(Prompt)
Return the lines of the data below, from the one containing "Image resolution: width=1568" through the very last, exactly and with both ends included; no pictures.

Top of Supplied records

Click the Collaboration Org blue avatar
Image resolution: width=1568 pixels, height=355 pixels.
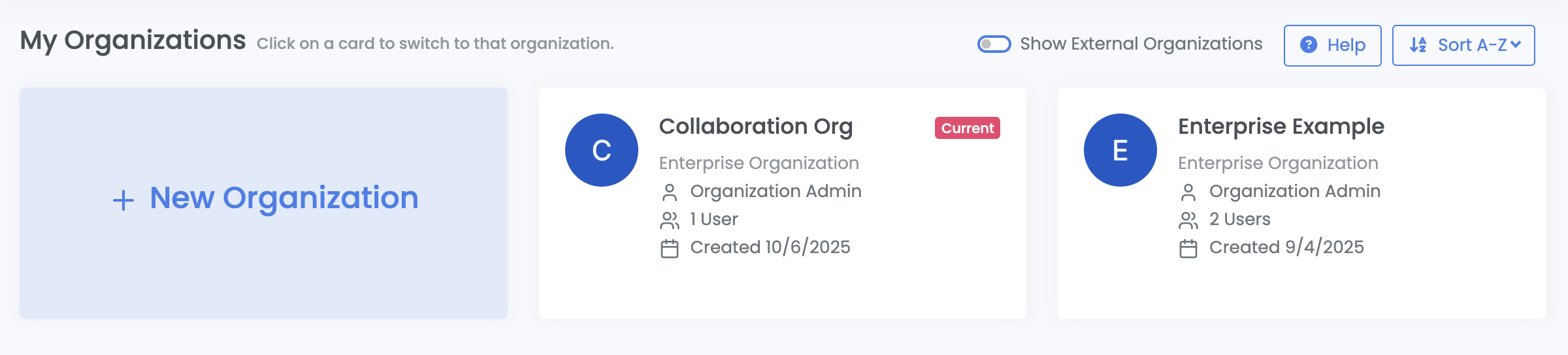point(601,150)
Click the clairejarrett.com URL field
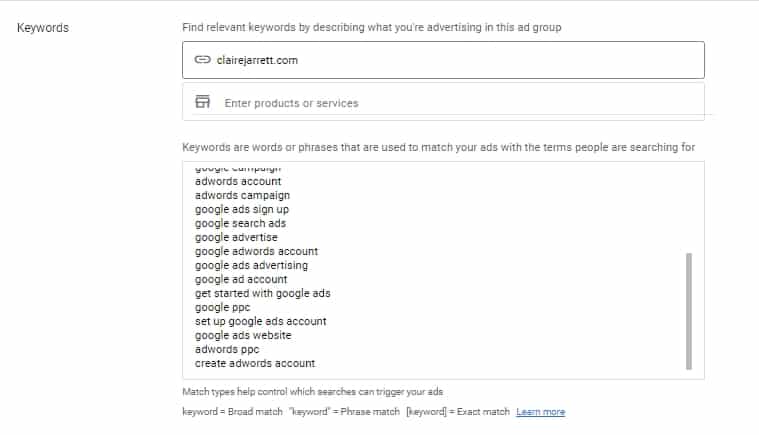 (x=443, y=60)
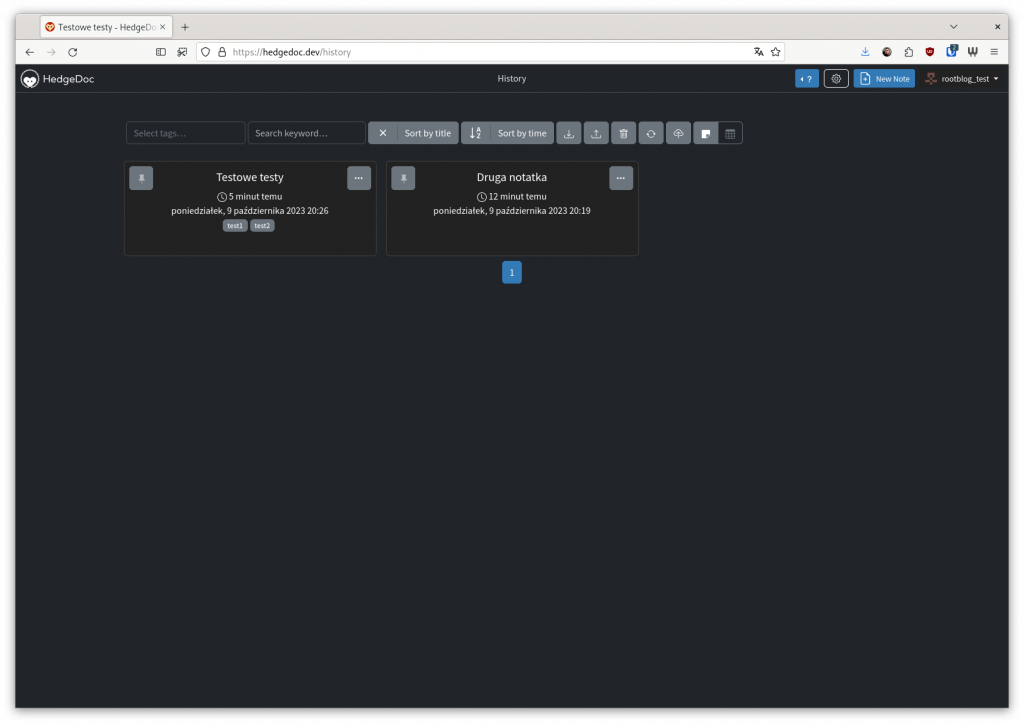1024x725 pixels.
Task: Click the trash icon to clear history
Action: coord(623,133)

Bottom of Supplied records

(Expected answer)
Image resolution: width=1568 pixels, height=355 pixels.
point(601,150)
Click the clairejarrett.com URL field
 (x=443, y=60)
1024x725 pixels.
Task: Click the trash icon to clear history
Action: coord(623,133)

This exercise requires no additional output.